» Required work: Images are to be dropped, and the rest of the data reproduced exactly.

• • • • • • •

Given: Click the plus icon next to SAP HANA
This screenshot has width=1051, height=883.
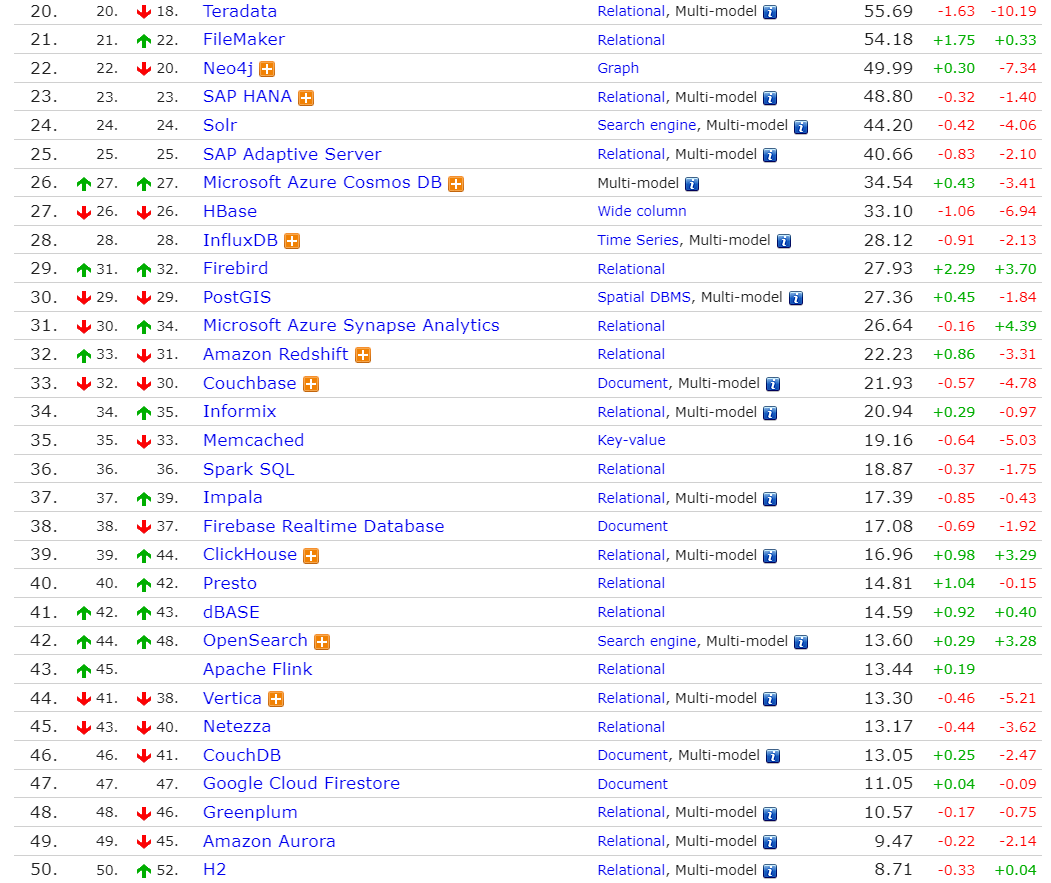Looking at the screenshot, I should (x=305, y=98).
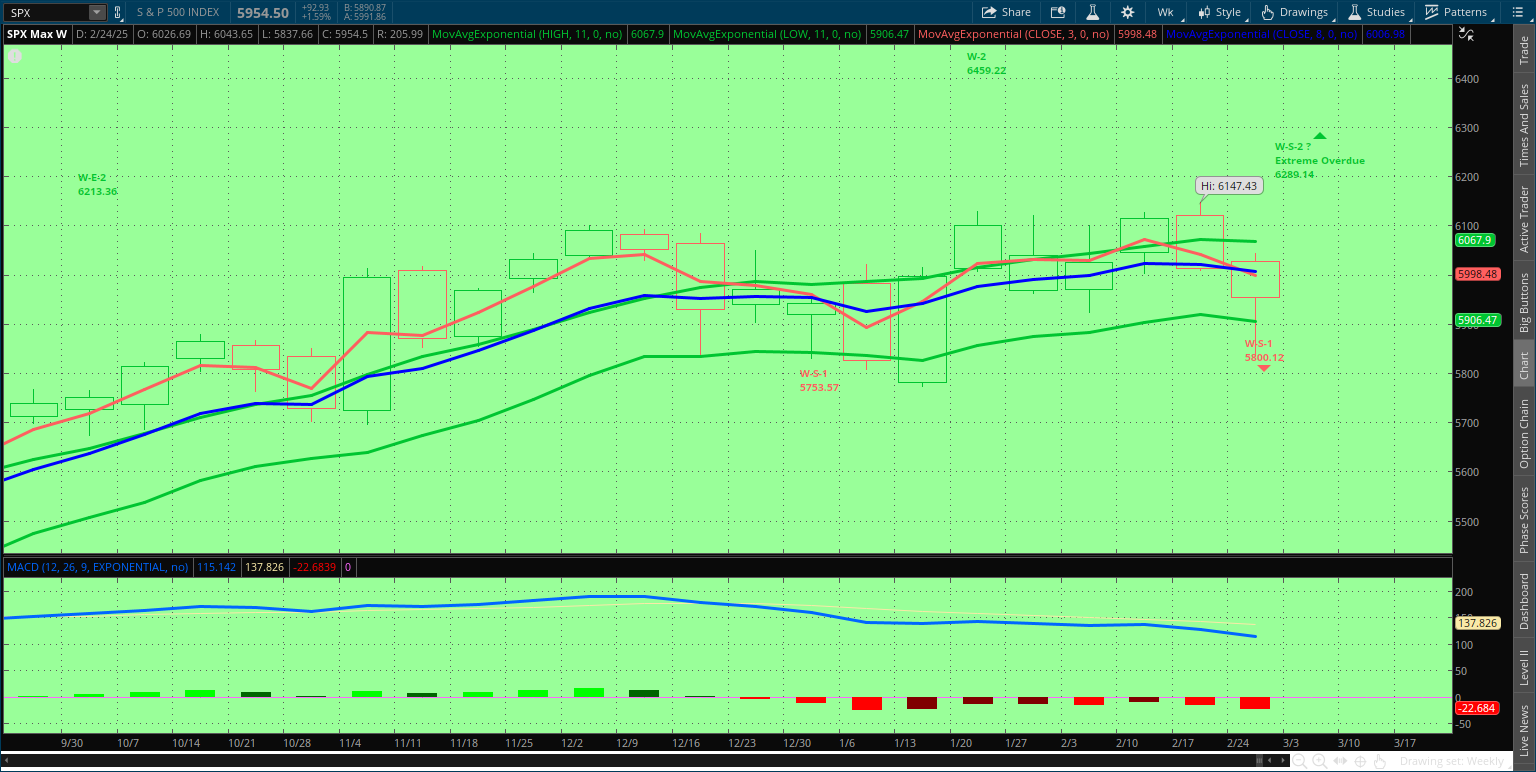1536x772 pixels.
Task: Click the flask icon beside Share
Action: point(1093,12)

• • • • • • •

» Exercise solution:
Given: Click the plus icon next to SAP HANA
This screenshot has width=1051, height=883.
Looking at the screenshot, I should (x=305, y=98).
1536x772 pixels.
Task: Click the flask icon beside Share
Action: point(1093,12)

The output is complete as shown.